▶ [Activity] A complete and exact copy of the data below is the task.

● ● ●

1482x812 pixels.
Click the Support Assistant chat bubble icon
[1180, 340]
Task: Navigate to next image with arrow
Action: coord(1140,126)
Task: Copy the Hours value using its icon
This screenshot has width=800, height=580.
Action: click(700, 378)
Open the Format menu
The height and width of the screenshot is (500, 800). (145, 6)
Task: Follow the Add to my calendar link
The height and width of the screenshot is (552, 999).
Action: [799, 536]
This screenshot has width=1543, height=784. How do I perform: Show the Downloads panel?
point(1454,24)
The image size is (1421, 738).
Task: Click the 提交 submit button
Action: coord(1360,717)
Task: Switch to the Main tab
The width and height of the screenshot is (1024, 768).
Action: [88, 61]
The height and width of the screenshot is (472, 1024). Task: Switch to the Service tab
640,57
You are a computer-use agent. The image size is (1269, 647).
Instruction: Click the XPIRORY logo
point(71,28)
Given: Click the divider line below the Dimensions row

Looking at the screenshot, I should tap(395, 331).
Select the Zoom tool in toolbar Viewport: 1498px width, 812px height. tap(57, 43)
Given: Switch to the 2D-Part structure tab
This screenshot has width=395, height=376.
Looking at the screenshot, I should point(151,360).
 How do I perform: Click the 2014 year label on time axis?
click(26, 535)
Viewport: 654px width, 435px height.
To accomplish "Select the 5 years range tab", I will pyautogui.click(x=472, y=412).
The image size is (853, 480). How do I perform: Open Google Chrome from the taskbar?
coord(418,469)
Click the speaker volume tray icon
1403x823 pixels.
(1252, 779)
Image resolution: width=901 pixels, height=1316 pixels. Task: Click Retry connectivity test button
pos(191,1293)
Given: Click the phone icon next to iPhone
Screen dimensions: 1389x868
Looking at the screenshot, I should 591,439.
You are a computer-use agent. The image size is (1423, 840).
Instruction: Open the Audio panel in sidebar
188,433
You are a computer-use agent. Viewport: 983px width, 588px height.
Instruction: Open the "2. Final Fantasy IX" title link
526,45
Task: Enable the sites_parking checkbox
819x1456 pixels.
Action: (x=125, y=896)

● ● ●

▶ [Completed task]
1482x812 pixels.
Click the Support Assistant chat bubble icon
[1180, 340]
Task: Navigate to next image with arrow
Action: coord(1140,126)
Task: Copy the Hours value using its icon
This screenshot has width=800, height=580.
Action: click(700, 378)
Open the Format menu
The height and width of the screenshot is (500, 800). (145, 6)
Task: Follow the Add to my calendar link
The height and width of the screenshot is (552, 999).
Action: [799, 536]
This screenshot has width=1543, height=784. How do I perform: Show the Downloads panel?
point(1454,24)
The image size is (1421, 738).
Task: Click the 提交 submit button
Action: coord(1360,717)
Task: Switch to the Main tab
The width and height of the screenshot is (1024, 768).
Action: [88, 61]
The height and width of the screenshot is (472, 1024). Task: Switch to the Service tab
640,57
You are a computer-use agent. The image size is (1269, 647).
Instruction: Click the XPIRORY logo
point(71,28)
Given: Click the divider line below the Dimensions row

Looking at the screenshot, I should tap(395, 331).
Select the Zoom tool in toolbar Viewport: 1498px width, 812px height. tap(57, 43)
Given: Switch to the 2D-Part structure tab
This screenshot has width=395, height=376.
Looking at the screenshot, I should point(151,360).
 How do I perform: Click the 2014 year label on time axis?
click(26, 535)
Viewport: 654px width, 435px height.
To accomplish "Select the 5 years range tab", I will pyautogui.click(x=472, y=412).
The image size is (853, 480). How do I perform: Open Google Chrome from the taskbar?
coord(418,469)
Click the speaker volume tray icon
1403x823 pixels.
(1252, 779)
Image resolution: width=901 pixels, height=1316 pixels. Task: Click Retry connectivity test button
pos(191,1293)
Given: Click the phone icon next to iPhone
Screen dimensions: 1389x868
Looking at the screenshot, I should 591,439.
You are a computer-use agent. The image size is (1423, 840).
Instruction: Open the Audio panel in sidebar
188,433
You are a computer-use agent. Viewport: 983px width, 588px height.
Instruction: Open the "2. Final Fantasy IX" title link
526,45
Task: Enable the sites_parking checkbox
819x1456 pixels.
Action: (x=125, y=896)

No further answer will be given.